(DATASET RECORDS Opens)

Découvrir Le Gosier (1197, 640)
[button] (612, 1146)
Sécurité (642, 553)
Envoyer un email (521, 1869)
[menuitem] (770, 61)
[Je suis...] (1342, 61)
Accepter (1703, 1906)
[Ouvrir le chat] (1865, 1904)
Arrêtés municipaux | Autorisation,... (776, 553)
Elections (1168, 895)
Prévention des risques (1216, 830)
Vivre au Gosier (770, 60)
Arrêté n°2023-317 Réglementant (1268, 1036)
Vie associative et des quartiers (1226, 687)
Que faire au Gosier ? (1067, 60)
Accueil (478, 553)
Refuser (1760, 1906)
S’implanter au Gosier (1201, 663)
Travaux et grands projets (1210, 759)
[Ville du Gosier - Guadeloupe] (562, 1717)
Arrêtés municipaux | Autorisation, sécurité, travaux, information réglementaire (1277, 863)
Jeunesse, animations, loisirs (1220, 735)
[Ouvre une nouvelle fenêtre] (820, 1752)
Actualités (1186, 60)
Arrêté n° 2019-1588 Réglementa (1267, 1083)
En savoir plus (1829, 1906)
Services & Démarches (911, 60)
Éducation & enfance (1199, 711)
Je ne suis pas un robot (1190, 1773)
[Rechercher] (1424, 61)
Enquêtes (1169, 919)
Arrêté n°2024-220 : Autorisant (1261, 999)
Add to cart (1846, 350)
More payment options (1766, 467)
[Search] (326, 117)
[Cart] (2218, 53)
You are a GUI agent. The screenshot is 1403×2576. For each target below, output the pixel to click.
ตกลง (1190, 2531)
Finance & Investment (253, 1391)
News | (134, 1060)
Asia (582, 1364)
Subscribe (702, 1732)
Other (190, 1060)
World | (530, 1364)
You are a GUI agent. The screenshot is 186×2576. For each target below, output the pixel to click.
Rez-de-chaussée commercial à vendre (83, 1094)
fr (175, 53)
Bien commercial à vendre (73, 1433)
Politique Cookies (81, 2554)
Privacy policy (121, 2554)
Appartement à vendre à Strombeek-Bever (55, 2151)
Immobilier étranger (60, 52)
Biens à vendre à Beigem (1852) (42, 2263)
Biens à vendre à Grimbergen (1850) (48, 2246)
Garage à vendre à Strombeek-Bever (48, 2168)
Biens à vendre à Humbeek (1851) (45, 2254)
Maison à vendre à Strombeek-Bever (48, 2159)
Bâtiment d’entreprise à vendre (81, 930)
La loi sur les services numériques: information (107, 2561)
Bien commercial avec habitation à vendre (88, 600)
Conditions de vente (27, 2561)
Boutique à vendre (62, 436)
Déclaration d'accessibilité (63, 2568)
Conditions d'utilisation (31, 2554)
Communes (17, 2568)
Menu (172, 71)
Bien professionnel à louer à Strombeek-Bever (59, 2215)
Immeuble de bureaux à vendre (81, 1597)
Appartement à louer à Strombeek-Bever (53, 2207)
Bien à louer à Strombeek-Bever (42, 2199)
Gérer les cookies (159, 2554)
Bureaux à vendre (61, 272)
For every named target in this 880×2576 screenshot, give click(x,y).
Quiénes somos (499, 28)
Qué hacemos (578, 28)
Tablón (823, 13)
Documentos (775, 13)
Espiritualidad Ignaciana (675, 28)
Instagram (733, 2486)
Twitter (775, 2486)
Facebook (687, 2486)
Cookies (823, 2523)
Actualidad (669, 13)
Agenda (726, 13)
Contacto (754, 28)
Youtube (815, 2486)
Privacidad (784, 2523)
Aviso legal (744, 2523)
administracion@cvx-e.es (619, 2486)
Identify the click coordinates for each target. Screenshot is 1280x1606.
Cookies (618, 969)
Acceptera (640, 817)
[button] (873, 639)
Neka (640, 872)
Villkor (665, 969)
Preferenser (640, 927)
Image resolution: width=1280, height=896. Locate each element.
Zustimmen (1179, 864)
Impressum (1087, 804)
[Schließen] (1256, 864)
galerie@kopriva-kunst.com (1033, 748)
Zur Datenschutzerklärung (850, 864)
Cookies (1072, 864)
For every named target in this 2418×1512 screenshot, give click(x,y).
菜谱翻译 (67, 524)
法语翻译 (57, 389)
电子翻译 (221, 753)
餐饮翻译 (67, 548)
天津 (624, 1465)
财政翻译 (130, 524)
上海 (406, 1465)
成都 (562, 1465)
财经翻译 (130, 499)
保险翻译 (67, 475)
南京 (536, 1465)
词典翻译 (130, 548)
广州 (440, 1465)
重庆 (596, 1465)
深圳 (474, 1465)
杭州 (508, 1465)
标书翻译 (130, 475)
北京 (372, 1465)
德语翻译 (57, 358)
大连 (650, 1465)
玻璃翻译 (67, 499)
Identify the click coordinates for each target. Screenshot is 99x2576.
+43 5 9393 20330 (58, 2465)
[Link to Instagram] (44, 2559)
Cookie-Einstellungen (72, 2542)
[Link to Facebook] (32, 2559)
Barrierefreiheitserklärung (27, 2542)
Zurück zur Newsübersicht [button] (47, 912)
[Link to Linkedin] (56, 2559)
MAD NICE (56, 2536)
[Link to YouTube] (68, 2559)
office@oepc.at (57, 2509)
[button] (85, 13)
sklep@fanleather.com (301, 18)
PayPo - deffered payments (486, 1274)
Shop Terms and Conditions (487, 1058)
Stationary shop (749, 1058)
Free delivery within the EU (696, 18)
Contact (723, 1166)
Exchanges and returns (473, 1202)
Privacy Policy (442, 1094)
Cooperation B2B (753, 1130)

(DATASET RECORDS Closes)

Up to and including the line with "S’implanter au Gosier (1201, 663)", print every line of the material above, starting from its first line, exactly.

#### WORKED SOLUTION:
Découvrir Le Gosier (1197, 640)
[button] (612, 1146)
Sécurité (642, 553)
Envoyer un email (521, 1869)
[menuitem] (770, 61)
[Je suis...] (1342, 61)
Accepter (1703, 1906)
[Ouvrir le chat] (1865, 1904)
Arrêtés municipaux | Autorisation,... (776, 553)
Elections (1168, 895)
Prévention des risques (1216, 830)
Vivre au Gosier (770, 60)
Arrêté n°2023-317 Réglementant (1268, 1036)
Vie associative et des quartiers (1226, 687)
Que faire au Gosier ? (1067, 60)
Accueil (478, 553)
Refuser (1760, 1906)
S’implanter au Gosier (1201, 663)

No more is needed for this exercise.